Dykstra, 49, entered his plea in U.S. District Court to one count each of bankruptcy fraud, concealment of assets and money laundering.
It was the latest legal problem for Dykstra, who earned the nickname "Nails" because of his gritty style of play, and spent his 12-year career with the New York Mets and Philadelphia Phillies. He previously pleaded no contest to grand theft auto and exposing himself to women he met through Craigslist.
Dykstra, who bought a mansion once owned by hockey star Wayne Gretzky, filed for bankruptcy three years ago, claiming he owed more than $31 million and had only $50,000 in assets.

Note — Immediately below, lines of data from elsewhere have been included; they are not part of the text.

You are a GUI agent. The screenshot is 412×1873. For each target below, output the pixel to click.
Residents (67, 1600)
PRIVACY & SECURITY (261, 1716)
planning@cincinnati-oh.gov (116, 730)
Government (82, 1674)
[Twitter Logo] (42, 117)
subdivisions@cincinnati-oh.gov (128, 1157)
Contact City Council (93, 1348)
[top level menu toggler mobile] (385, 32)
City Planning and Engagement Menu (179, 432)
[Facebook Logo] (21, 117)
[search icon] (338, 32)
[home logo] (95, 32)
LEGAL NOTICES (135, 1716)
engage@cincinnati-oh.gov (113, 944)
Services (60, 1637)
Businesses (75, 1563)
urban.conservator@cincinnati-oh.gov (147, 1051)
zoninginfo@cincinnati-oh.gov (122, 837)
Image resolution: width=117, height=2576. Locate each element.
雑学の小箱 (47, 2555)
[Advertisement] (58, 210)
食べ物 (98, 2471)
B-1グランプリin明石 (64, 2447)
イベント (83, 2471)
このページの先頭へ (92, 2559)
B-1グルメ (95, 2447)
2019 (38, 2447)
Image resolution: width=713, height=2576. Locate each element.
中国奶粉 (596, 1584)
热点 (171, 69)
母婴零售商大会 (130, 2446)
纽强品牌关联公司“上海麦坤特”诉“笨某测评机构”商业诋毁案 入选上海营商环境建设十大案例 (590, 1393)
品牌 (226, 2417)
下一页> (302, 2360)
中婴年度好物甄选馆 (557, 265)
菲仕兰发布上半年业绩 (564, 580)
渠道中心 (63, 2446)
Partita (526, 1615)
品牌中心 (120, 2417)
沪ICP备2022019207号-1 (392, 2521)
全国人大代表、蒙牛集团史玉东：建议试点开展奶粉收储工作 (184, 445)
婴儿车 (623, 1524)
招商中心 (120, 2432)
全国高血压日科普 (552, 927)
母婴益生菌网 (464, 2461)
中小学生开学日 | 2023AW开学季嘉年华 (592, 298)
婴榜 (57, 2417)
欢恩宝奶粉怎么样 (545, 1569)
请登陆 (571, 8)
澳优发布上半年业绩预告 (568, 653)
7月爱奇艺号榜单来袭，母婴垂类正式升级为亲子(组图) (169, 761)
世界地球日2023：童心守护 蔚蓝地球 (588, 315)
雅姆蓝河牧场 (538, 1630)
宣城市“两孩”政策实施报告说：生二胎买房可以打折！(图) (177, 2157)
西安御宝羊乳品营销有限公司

After the filing, Dykstra hid, sold or destroyed more than $400,000 worth of items without permission of a bankruptcy trustee, prosecutors said.
"Mr. Dykstra's days of playing games with the public and the legal system are over," said U.S. Attorney Andre Birotte Jr. "These convictions should serve as a cautionary tale of a high-flying sports celebrity who tried to manipulate and exploit both his creditors and the bankruptcy laws."
Court documents show Dykstra said he put an oven, sconces and chandeliers into a storage unit, but prosecutors said he actually sold the items for $8,500.
He also hid baseball gloves, balls, bats and other memorabilia from the bankruptcy court and creditors and sold them last year for about $15,000, court documents show.
Asked by U.S. District Judge Dean Pregerson if he had committed the crimes involved in the guilty plea, Dykstra responded, "Yes, your honor."
Dykstra, wearing a jail-issued green jacket and white jumpsuit, entered the courtroom shackled in handcuffs. The stocky, gray-haired defendant conferred briefly with his defense attorneys before the hearing and was led away by U.S. marshals.
Dykstra was indicted in February on 15 counts. Prosecutors said he agreed to waive his right to appeal if he's sentenced to less than 51 months in prison. Dykstra also could face fines up to $750,000.
He is currently serving a three-year prison sentence after pleading no contest to grand theft auto and providing a false financial statement. In that case, Dykstra was arrested last year by police who said they found cocaine, ecstasy and synthetic human growth hormone at his Los Angeles home. In exchange for his plea, prosecutors dropped 21 counts against him.
He also was sentenced this year to nine months in jail after pleading no contest to charges he exposed himself to women he met through Craigslist.